Under Title II, public entities use skilled individuals to accommodate individuals with mental disabilities. For example, the Title II Technical Assistance Manual describes how a public entity may have an obligation to provide “individualized assistance” to an individual with a mental disability to participate in programs.[28] In the illustration, the manual uses the example of an application process for county benefits that “is extremely lengthy and complex.”[29] The manual asserts that, because of the complexity of the process, individuals with mental disabilities may not be able to complete the application without individualized assistance or other accommodations. Thus these individuals are “effectively denied benefits to which they are otherwise entitled.”[30] Therefore, the county has an “obligation to make reasonable modifications to its application process to ensure that otherwise eligible individuals are not denied needed benefits.”[31]

Additionally, public post-secondary education institutions are public entities under Title II that have developed several accommodations to support individuals with mental disabilities through the use of skilled individuals. Academic experts urge higher education institutions to “appoint individuals who can assist [students with mental disabilities] as note-takers, reader, scribes, or other essential roles.”[32] Additionally, experts from the University of Washington identify several accommodations for students with mental disabilities, including assigning a classmate to be a volunteer assistant, notetakers, and alternate formats for exams and homework.[33]

Employing a skilled individual as an accommodation to support persons with mental disabilities navigate the civil court system is analogous to programs that public universities and county assistance programs are already expected to use as public entities. Although many state judiciaries have yet to adopt similar programs, they still have the legal obligation to ensure individuals with mental disabilities are meaningfully participating in judicial proceedings.

b. A few courts, including federal administrative courts, are beginning to address accommodations for individuals with mental disabilities.

As the demand grows for reasonable accommodations for individuals with mental disabilities in the judicial system, courts must ensure compliance with federal law. A few court systems, including the federal administrative courts, have started to recognize the importance of making accommodations for individuals with mental disabilities. First, in Franco-Gonzales v. Holder, a California district court held that mental disabilities may impede an individuals’ ability to meaningfully access immigration removal proceedings. Thus, the court concluded, individuals with mental disabilities are entitled to a “qualified representative” as a reasonable accommodation under federal disability law.[34] Here, the court concluded that after a “fact-specific individualized analysis of the disabled individual’s circumstances and the accommodations that might allow meaningful access to the program” it was a reasonable accommodation to provide these individuals a qualified representative, an attorney providing services pro bono or at the government’s expense.[35]
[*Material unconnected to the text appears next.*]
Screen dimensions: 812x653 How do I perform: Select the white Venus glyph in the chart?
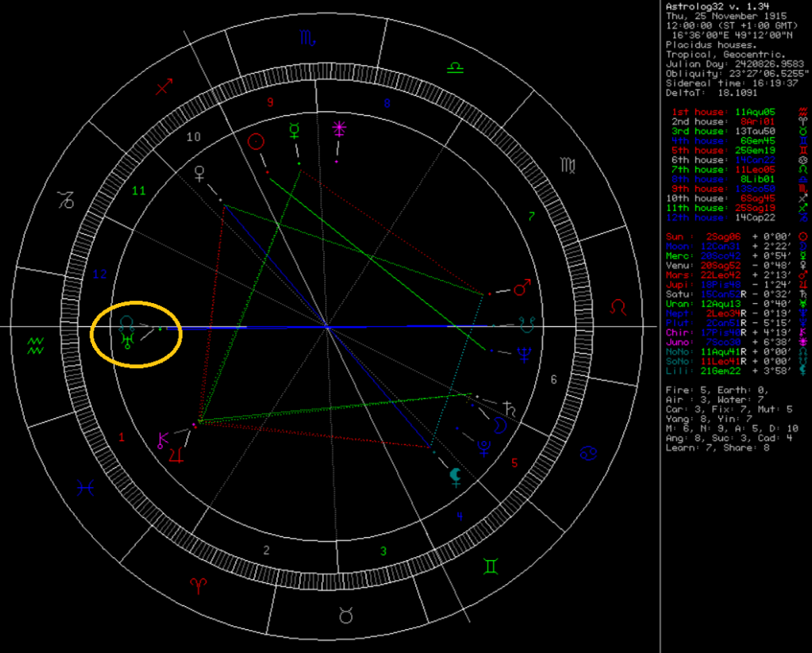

Similarly, some state court systems recognize the importance of providing accommodations for individuals with mental disabilities. The Washington State Court system has General Rule 33 which provides that reasonable accommodations may include “as to otherwise unrepresented parties to the proceeding, representation by counsel, as appropriate or necessary to making each service, program, or activity, when viewed in its entirety, readily accessible to and usable by a qualified person with a disability.”[36] Washington’s General Rule 33 also requires a court to “make its decision on an individual-and-case-specific basis with due regard to the nature of the applicant’s disability and the feasibility of the requested accommodation.”[37]

Additionally, some states and advocacy organizations have recognized the importance of non-attorney support persons to assist individuals with disabilities in court proceedings. The Judicial Council of Georgia identifies support service providers, individuals who assist persons who are deaf-blind or those who have intellectual, or other cognitive disabilities with court appearances.[38] The Judicial Council of Georgia’s ADA Handbook provides that “[i]n addition to helping reduce the anxiety of court proceedings for a person with cognitive or intellectual disabilities, a support person may also assist the person by explaining court proceedings in simple terms, explaining paperwork or follow-up obligations, or identifying signs of confusion or misunderstanding.”[39] The Council’s recommendations are based in part on a report by The Arc, the largest national advocacy organization for individuals with cognitive and intellectual disabilities, that discusses different ways that states can support these individuals in judicial proceedings.[40]

Just as these other courts, Colorado should adopt a court rule that specifically sets forth a process to accommodate individuals with mental disabilities in the civil court system. Without proper guidance on accommodations, individuals with mental disabilities will likely be unable to navigate the complex civil litigation process and meaningfully access their rights in Colorado courts. Colorado must act to ensure equal access for all individuals with disabilities, physical and mental, to Colorado courts.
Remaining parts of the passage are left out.